MacPhail has someone else in mind ...

"Alex Rodriguez to Texas was the worst signing in the history of baseball in my view," MacPhail said, according to The Baltimore Sun. "Why? Because he played as well as you can possibly ask the kid to play. He had great years. And the needle didn't move at all. ... The team didn't improve. Attendance didn't go up. But hey, they got the lead story on ESPN. Well, if that's what motivates you, you're going down the wrong path. You want to put 35,000 people in the ballpark, win the games. That's what (fans) are there to see. That's what the Orioles need—to win some games."


Gee, Andy. You had me right up until the end there.

I wasn't there. Geographically, I mean. But I'm going to guess that when the Rangers signed Alex Rodriguez, they figured 1) attendance would go up, 2) TV ratings would jump, with a corresponding increase in revenues, and 3) the club would win more games.
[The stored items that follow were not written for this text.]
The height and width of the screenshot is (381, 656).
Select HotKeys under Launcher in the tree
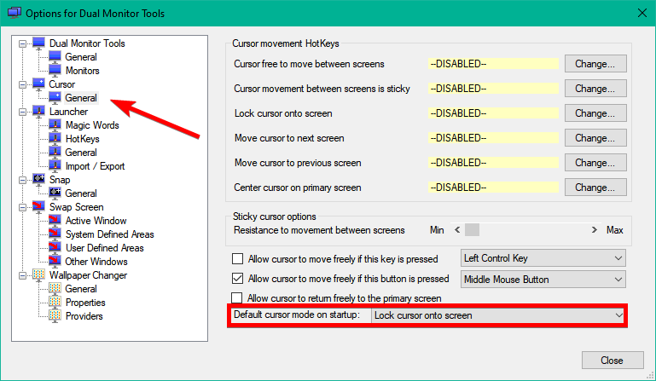(82, 139)
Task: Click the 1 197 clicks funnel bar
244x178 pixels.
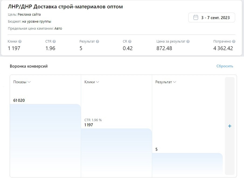Action: pyautogui.click(x=116, y=153)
Somewhat bizarrely, none of those things happened.

Without Alex Rodriguez in 2000 -- and with Royce Clayton's .242/.301/.384 line at shortstop -- the Rangers won 71 games.
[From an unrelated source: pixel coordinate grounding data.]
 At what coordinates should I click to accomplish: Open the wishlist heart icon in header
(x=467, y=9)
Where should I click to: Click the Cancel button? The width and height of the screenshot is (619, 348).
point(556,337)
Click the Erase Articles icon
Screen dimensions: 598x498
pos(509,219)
With Alex Rodriguez in 2001, the Rangers won 73 games. In his three seasons there, he hit 156 home runs and the Rangers averaged 72 wins per season: 73, 72, 71. That last season came after the arrival of manager Buck Showalter, who had done great things in New York and Phoenix, and would later do something great in Baltimore.

In Texas, though? He couldn't move the bar, either. Not with Alex Rodriguez in the house, anyway.
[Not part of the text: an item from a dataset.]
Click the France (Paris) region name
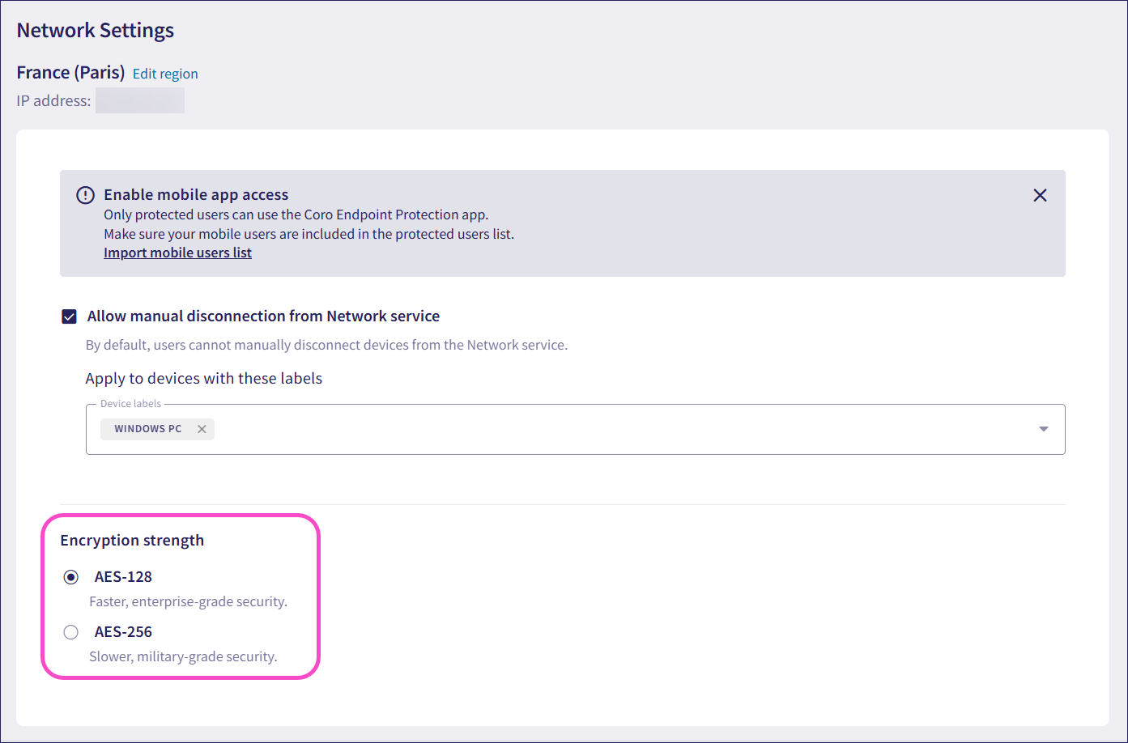 click(x=70, y=73)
Same thing with the attendance. There was a slight bump from 2000 to 2001, but in both seasons the Rangers ranked fifth in the American League. In 2002 they dropped to sixth, and in 2003 to seventh. And that was a bad seventh, barely more than two million customers.

But wait, this story gets even better.

In 2004, the first year without Alex Rodriguez? The Rangers won 89 games and attendance jumped a full 20 percent (and yes, I know those things were probably related).

The entire affair just defies explanation. Would the Rangers have been better without A-Rod? It's hard to see how they could have been, considering how brilliantly he played. Could they have been much worse without him? That wouldn't have been easy, either.

The easy explanation is that when the Rangers had Alex Rodriguez, they also happened to have a whole mess of lousy pitchers on the roster. In 2003, for example, Texas starters combined for a nifty 6.24 ERA. Was that A-Rod's fault? Well, only to the extent that his salary might have prevented management from signing better pitchers.

But you know, in 2003 the Rangers' Opening Day payroll was just north of $100 million, leaving something like $80 million for the non-Rodriguez portion of the roster. It wouldn't be easy today, but in 2003 $80 million could get you a pretty good pitching staff.

It's not as much fun this way, I know. And yes, that contract certainly didn't work out for the Rangers. But in my mind, if you spend a lot of money on a player and he performs exactly as you'd hoped, it's your fault if all the rest of your plans don't come true.

Speaking of plans not coming true, I'm still trying to figure out how Vladimir Guerrero moves the needle. But that's just me.